The server and client then interchange some number (possibly zero) of CONTINUE messages. Each message contains payload data that is processed by the security mechanism to generate the next message.
Once either the client or server send a FAIL message then negotiation has failed. UTF-8-encoded text is included in the failure message. Once either a FAIL message has been sent or recieved, or any other error occurs in the negotiation, further communication on this connection must cease.
Once either the client or server send a COMPLETE message then negotiation has completed successfully. Session data may now be transmitted over the connection until it is closed by either side.
If no SASL QOP (quality of protection) is negotiated, then all subsequent writes to/reads over this connection are written/read unmodified. In particular, messages use Avro framing, and are of the form:
| 4-byte frame length | frame data | ... | 4 zero bytes |
If a SASL QOP is negotiated, then it must be used by the connection for all subsequent messages. This is done by wrapping each non-empty frame written using the security mechanism and unwrapping each non-empty frame read. The length written in each non-empty frame is the length of the wrapped data. Complete frames must be passed to the security mechanism for unwrapping. Unwrapped data is then passed to the application as the content of the frame.
If at any point processing fails due to wrapping, unwrapping or framing errors, then all further communication on this connection must cease.

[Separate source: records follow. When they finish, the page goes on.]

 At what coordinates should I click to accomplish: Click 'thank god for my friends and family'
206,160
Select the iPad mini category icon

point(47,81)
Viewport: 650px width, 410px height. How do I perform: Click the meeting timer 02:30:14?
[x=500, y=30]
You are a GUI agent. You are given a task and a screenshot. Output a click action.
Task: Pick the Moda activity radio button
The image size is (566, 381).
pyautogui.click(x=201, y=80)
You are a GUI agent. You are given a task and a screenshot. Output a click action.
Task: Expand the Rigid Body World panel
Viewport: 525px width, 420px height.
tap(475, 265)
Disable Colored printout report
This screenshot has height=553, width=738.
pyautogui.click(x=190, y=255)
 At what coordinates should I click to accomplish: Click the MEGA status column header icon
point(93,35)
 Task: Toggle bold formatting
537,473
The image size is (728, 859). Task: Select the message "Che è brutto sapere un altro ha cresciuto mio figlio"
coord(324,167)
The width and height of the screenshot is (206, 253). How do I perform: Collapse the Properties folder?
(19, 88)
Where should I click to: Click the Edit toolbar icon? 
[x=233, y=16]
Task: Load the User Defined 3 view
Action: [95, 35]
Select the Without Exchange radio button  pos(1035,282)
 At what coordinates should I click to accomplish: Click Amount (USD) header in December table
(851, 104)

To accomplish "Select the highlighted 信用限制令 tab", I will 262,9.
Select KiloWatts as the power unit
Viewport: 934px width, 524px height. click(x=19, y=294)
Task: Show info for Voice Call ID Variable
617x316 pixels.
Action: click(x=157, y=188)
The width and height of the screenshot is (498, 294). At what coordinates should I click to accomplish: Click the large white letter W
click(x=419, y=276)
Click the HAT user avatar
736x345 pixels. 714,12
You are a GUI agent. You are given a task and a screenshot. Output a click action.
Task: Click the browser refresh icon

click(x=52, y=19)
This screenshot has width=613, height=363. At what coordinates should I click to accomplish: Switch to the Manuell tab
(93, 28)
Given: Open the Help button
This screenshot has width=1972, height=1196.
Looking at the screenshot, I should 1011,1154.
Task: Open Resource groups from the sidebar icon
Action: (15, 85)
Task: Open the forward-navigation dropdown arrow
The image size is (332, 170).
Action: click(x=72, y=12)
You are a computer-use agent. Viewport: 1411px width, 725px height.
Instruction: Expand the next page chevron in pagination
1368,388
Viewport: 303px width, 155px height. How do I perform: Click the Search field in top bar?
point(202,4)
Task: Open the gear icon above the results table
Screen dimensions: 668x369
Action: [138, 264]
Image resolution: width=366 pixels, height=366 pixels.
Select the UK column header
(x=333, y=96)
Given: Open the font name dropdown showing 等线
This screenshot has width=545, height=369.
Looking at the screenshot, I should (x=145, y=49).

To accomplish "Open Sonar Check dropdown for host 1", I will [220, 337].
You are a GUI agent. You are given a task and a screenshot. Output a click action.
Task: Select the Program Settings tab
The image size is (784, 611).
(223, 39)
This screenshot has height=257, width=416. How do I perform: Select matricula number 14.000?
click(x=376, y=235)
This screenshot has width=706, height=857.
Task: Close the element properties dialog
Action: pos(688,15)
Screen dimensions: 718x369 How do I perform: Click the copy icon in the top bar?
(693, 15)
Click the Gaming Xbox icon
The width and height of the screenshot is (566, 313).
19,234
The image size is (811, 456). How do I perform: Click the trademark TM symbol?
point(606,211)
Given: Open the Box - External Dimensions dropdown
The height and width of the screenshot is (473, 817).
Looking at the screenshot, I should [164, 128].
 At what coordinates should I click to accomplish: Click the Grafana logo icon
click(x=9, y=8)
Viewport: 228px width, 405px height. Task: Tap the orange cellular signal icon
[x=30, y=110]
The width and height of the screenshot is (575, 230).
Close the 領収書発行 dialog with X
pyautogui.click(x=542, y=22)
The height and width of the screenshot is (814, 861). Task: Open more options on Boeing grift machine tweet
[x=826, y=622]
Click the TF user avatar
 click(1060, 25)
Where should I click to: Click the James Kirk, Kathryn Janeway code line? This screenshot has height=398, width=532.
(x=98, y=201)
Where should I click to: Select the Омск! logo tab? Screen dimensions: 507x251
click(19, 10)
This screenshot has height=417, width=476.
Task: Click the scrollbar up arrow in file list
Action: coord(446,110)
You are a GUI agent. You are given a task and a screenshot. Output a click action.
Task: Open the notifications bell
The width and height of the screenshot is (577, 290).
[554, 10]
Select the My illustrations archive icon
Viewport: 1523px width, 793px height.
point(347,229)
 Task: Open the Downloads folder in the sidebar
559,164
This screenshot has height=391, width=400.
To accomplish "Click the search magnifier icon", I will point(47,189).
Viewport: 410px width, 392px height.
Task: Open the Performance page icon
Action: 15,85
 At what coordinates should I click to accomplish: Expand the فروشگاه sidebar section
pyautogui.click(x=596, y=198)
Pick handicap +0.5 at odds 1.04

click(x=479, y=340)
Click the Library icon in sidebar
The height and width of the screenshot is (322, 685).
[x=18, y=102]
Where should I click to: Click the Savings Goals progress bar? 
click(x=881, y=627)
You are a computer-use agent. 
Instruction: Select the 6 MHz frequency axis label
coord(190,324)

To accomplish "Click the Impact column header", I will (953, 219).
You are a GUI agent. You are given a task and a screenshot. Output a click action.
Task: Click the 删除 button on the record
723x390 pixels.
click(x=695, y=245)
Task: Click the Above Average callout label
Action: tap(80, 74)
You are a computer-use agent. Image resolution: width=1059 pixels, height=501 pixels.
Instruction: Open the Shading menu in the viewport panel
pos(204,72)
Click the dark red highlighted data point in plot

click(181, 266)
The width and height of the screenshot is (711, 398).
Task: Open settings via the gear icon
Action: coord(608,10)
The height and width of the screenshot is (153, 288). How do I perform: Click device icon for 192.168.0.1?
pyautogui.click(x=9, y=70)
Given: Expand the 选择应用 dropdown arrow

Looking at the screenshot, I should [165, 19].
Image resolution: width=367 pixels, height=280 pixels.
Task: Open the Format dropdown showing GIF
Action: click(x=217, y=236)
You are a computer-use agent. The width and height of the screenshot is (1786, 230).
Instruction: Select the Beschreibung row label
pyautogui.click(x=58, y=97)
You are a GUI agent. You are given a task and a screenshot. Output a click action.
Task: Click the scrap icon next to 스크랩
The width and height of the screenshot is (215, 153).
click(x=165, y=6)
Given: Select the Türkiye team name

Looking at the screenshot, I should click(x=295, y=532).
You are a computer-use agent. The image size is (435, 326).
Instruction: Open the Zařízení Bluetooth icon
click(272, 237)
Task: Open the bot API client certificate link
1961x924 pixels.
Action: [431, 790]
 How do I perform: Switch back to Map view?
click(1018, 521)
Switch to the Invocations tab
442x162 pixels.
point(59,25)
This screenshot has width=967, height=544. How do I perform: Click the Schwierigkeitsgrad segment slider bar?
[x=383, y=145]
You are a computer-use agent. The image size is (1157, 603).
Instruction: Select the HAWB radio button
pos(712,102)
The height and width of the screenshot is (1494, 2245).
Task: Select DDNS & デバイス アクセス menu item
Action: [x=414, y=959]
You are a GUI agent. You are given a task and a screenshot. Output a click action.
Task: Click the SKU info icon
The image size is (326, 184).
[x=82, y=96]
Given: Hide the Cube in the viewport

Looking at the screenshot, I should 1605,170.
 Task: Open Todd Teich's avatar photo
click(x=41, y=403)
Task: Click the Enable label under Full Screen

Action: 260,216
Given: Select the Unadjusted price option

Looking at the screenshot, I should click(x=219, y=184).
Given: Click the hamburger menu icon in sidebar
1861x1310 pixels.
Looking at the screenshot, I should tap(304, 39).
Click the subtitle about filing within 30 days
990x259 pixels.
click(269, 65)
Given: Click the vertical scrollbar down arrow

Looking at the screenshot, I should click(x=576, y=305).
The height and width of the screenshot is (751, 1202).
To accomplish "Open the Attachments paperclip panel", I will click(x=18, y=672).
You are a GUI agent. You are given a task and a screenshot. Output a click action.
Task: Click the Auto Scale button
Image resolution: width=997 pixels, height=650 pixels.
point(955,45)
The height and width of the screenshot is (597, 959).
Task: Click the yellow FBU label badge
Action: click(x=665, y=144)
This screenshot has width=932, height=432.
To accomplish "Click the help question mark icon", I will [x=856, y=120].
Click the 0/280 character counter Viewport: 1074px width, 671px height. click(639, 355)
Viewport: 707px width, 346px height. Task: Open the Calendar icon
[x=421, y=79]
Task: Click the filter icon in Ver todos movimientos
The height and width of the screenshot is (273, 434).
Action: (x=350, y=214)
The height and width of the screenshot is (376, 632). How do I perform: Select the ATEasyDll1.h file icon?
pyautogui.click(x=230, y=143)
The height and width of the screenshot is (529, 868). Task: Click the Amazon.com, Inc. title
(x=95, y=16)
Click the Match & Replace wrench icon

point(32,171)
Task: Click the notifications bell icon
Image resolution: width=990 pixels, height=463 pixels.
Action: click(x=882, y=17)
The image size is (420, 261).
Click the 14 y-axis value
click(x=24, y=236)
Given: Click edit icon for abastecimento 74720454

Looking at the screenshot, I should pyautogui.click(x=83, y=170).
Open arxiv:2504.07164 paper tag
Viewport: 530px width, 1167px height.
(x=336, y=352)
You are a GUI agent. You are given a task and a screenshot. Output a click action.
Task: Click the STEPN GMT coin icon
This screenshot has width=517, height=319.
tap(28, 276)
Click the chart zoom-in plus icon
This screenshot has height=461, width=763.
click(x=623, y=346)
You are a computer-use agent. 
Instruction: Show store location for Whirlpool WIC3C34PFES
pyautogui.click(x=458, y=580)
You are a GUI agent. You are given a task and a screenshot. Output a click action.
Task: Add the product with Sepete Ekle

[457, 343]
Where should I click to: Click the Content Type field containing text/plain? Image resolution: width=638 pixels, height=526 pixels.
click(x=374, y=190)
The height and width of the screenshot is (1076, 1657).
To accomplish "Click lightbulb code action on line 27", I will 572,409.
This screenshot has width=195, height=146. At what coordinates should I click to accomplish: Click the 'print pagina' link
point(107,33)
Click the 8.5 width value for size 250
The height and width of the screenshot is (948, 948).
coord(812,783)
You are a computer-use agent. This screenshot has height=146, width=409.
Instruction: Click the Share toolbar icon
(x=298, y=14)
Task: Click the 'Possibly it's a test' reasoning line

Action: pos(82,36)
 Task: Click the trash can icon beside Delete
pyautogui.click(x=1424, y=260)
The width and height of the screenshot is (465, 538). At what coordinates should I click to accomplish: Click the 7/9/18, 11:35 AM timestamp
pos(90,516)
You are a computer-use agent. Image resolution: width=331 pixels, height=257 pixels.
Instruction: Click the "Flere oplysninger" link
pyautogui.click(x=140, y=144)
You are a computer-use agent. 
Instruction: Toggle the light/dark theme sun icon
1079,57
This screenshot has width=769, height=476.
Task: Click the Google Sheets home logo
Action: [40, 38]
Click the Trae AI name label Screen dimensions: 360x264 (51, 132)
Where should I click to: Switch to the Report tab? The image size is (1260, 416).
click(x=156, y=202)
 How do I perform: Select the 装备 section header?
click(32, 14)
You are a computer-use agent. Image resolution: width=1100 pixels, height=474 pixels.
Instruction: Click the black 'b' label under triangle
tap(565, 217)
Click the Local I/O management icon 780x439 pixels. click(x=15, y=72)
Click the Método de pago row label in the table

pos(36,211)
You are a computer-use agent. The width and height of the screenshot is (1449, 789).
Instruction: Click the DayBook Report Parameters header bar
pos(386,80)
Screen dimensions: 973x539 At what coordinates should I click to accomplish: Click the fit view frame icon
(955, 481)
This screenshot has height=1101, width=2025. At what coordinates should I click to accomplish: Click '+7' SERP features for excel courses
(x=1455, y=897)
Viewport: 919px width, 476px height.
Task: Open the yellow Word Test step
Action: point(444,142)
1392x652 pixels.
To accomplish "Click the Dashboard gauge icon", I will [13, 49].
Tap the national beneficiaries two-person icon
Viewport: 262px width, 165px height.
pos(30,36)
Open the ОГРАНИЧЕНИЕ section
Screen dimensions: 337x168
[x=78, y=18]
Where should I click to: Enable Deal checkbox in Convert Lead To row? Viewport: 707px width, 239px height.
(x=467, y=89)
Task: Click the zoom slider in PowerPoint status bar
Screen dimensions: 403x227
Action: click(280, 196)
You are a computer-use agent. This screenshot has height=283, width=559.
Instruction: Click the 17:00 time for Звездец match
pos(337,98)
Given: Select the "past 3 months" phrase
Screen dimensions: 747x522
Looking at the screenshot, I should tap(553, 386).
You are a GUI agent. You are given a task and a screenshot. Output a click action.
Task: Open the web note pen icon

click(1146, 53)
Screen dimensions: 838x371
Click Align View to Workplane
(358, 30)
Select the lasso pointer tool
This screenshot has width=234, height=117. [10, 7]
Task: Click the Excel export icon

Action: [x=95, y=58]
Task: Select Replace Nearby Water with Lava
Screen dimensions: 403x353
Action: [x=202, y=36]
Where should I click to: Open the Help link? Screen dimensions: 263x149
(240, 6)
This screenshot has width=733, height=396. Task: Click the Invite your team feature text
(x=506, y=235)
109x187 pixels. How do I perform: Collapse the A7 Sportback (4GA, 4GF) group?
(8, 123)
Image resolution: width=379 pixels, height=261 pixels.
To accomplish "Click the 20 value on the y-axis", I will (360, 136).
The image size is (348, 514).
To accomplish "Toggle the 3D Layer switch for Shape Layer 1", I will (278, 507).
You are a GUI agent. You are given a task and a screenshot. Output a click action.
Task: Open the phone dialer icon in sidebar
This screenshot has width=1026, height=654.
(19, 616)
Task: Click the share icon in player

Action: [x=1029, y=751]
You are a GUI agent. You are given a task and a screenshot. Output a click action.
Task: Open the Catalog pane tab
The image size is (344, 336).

The SASL anonymous mechanism (RFC 2245) is quite simple to implement. In particular, an initial anonymous request may be prefixed by the following static sequence:
| 0 | 0009 | ANONYMOUS | 0000 |
If a server uses the anonymous mechanism, it should check that the mechanism name in the start message prefixing the first request recieved is 'ANONYMOUS', then simply prefix its initial response with a COMPLETE message of:
| 3 | 0000 |
If an anonymous server recieves some other mechanism name, then it may respond with a FAIL message as simple as:
| 2 | 0000 |
Note that the anonymous mechanism need add no additional round-trip messages between client and server. The START message can be piggybacked on the initial request and the COMPLETE or FAIL message can be piggybacked on the initial response.